Hello all. I recently picked up a Globe model #75 off of craigslist. I am in the process of restoring it now but am stuck and need some help. I do not how to remove the spindle in the middle where the blade housing sits (see pic #2). Does anyone with a model 75 or similar model know? I have so far gathered that it was made in 1946. It has a serial of 60033 making it what I would assume is the 33rd one produced that year. The blade also had a 5/46 inscribed on it further verifying my thoughts it was a 46. 1946 was the first year for the #75 and it was produced until 1952 from what information I could find on the net. If anyone can answer my original question I would appreciate it!!













image(1).jpeg



__ iron city
__ Mar 25, 2013


















image.jpeg



__ iron city
__ Mar 25, 2013


----------



## pops6927 (Mar 25, 2013)

Here is their help address:

http://www.globeequipment.com/ContactUs


----------



## jp61 (Mar 26, 2013)

Globe does not list that model #, at least I didn't see it listed. Call Kenny Jones....I've talked with him before regarding my slicer and he was very helpful.

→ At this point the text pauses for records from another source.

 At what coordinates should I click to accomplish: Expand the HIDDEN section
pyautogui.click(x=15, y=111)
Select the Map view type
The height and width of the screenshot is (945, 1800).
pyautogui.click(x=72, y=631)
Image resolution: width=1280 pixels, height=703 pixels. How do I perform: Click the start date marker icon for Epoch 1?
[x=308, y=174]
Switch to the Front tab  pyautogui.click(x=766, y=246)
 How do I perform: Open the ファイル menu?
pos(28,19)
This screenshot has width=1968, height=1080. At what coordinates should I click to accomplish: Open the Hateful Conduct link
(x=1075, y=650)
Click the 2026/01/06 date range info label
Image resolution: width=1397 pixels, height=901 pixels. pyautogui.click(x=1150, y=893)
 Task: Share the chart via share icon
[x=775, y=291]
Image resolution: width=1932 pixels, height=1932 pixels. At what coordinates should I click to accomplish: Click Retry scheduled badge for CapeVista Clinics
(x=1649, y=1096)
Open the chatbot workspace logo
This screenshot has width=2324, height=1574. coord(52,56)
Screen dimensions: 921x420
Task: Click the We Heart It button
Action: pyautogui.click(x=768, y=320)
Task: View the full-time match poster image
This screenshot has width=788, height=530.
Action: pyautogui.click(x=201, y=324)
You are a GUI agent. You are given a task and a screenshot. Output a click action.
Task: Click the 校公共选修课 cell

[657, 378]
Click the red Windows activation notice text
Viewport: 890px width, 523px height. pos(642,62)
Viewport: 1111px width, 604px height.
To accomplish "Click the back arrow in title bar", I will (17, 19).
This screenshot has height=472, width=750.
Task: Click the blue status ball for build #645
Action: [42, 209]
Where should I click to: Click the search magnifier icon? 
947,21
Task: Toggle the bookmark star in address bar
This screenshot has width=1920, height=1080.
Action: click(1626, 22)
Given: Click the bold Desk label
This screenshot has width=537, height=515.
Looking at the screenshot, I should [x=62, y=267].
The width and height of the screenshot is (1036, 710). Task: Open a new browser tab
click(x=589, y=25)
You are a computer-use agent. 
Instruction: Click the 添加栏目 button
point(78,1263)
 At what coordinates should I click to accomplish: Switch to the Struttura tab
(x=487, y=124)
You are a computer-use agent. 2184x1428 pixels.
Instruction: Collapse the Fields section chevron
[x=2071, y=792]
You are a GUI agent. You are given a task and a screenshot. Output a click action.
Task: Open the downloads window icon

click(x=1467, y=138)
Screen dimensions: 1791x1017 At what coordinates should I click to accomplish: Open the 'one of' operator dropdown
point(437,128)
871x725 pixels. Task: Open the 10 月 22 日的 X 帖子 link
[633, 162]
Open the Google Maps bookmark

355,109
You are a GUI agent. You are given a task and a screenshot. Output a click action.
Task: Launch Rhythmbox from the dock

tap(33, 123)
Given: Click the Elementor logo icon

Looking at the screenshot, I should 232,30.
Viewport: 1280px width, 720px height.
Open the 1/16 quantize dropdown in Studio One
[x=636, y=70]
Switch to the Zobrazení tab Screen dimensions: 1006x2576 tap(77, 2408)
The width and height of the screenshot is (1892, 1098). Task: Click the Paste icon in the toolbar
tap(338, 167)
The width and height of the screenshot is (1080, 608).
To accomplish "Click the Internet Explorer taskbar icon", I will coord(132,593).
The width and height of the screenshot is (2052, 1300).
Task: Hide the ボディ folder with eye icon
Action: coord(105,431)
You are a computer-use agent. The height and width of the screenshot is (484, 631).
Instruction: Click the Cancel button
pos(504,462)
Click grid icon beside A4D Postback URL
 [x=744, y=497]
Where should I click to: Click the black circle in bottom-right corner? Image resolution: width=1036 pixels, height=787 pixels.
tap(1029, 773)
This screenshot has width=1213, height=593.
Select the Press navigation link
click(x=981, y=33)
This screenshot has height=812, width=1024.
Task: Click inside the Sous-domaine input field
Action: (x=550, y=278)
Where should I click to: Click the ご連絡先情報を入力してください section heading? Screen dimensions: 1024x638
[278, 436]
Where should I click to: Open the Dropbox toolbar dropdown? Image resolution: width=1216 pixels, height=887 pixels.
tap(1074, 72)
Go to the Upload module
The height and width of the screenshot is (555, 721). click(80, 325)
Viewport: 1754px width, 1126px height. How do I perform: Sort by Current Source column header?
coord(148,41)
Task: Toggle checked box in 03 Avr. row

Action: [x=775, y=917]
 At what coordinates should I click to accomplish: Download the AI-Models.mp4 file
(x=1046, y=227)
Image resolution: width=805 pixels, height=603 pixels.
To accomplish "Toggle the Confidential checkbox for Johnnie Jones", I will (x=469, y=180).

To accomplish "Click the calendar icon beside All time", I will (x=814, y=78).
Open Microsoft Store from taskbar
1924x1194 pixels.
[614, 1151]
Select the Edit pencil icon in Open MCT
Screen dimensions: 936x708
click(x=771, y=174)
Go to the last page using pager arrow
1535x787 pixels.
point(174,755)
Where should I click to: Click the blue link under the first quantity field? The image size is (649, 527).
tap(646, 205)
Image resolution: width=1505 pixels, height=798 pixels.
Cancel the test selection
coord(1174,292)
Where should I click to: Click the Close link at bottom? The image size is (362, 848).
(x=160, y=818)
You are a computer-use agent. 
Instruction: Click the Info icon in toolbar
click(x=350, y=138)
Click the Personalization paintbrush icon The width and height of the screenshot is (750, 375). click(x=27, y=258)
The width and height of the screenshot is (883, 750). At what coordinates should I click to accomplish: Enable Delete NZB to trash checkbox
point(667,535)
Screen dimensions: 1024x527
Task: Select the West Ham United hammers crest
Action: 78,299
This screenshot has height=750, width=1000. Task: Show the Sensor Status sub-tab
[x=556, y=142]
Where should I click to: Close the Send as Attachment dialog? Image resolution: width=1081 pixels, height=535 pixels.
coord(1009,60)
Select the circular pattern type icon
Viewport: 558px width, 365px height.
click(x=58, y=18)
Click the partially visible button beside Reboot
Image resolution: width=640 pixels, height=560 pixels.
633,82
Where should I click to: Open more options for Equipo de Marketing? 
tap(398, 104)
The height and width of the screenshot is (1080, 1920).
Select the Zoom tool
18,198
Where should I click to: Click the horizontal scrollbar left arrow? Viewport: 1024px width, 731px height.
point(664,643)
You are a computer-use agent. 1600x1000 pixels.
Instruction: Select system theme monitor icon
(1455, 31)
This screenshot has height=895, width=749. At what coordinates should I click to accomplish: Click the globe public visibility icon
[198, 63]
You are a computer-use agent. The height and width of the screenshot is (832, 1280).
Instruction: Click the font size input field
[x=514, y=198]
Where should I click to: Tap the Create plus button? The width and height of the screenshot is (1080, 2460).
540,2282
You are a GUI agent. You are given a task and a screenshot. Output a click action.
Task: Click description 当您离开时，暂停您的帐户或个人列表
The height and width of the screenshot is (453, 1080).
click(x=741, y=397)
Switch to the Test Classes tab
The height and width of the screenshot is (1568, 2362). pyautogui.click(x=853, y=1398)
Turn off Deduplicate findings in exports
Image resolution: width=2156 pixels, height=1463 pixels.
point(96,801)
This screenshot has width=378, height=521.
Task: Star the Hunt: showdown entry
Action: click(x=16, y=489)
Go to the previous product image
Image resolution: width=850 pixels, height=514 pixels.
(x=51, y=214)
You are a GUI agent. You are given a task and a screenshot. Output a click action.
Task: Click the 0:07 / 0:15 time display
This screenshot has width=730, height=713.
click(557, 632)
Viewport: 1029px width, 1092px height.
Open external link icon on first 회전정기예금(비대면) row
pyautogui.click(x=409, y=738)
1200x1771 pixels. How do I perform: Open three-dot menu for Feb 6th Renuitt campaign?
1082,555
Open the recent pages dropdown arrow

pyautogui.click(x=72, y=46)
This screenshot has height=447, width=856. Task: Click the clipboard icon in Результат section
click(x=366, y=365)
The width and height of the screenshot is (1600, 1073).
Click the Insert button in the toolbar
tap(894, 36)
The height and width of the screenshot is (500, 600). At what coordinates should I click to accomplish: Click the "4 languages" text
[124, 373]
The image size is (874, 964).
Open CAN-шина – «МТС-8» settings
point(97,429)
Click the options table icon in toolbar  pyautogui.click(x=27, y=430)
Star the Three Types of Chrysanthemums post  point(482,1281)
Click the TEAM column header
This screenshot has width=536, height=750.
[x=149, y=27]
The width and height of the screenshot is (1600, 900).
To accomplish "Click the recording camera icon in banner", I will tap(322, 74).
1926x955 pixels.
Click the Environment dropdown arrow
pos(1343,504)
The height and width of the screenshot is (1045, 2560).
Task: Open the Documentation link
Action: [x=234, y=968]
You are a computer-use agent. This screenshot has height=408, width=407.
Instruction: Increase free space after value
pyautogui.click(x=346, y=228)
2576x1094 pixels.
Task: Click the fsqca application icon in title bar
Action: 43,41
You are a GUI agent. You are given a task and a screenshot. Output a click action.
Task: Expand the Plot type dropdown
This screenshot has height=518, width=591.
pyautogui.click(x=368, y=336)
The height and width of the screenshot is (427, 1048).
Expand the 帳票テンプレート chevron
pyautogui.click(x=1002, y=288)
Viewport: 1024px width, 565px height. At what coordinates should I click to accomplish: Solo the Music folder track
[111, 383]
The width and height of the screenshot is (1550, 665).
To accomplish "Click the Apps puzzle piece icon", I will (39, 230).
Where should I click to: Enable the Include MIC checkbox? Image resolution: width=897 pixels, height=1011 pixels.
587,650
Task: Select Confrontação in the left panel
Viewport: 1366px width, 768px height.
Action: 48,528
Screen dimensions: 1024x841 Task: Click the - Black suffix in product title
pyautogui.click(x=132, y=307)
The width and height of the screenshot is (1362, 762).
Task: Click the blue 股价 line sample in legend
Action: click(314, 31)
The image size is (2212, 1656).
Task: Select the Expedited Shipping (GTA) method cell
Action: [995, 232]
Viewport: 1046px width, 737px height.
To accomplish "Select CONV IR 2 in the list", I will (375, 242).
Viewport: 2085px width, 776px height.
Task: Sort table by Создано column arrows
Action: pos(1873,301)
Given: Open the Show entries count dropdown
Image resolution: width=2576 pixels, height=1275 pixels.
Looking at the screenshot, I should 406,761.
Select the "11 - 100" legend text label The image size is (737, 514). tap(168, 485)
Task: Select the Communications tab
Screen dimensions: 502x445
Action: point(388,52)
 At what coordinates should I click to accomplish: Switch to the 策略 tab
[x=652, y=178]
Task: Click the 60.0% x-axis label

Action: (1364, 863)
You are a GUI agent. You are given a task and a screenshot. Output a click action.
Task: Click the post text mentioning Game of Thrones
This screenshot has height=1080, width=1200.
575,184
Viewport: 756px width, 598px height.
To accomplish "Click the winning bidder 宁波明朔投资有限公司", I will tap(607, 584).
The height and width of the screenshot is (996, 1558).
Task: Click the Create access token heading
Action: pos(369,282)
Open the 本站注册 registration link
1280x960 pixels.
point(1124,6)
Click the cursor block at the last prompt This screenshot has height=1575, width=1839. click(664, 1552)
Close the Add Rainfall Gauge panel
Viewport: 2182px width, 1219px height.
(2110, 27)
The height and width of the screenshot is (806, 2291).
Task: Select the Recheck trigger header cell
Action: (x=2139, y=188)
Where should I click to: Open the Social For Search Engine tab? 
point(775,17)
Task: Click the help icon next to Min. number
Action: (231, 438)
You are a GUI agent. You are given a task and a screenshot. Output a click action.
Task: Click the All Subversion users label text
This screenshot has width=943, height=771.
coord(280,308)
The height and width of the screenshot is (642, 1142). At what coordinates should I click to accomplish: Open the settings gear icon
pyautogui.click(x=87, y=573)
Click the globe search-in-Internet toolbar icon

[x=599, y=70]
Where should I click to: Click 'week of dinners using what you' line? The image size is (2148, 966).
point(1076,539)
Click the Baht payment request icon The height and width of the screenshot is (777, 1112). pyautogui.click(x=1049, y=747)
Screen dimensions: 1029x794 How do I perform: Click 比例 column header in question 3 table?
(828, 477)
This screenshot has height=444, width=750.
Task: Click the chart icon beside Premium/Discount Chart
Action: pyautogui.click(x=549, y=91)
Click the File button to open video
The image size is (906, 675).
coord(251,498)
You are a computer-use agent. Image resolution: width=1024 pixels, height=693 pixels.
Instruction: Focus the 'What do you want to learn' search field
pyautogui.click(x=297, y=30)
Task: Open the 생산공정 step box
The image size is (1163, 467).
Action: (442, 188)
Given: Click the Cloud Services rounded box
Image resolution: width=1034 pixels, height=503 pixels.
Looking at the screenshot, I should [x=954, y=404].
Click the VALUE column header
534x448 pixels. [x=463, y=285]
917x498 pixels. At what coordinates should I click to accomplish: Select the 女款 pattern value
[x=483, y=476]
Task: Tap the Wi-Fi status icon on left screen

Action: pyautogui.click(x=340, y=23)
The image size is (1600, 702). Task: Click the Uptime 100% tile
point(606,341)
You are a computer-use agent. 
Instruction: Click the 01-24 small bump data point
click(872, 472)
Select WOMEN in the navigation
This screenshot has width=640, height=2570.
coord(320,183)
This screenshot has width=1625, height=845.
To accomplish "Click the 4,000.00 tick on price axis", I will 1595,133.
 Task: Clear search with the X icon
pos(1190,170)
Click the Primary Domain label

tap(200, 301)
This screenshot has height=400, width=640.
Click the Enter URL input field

http://www.globeslicers.com/site/content.asp?id=135


----------



## iron city (Mar 26, 2013)

JP61 said:


> Globe does not list that model #, at least I didn't see it listed. Call Kenny Jones....I've talked with him before regarding my slicer and he was very helpful.
> 
> http://www.globeslicers.com/site/content.asp?id=135


Thanks, you are actually the second person to recommend Kenny.


----------



## rock4200 (Jul 1, 2015)

Hi Iron City,

I believe I just picked up the same model from a CL find. I want to take it apart and refurbish it. Did you have any luck with finding out more information on the Globe 75?


----------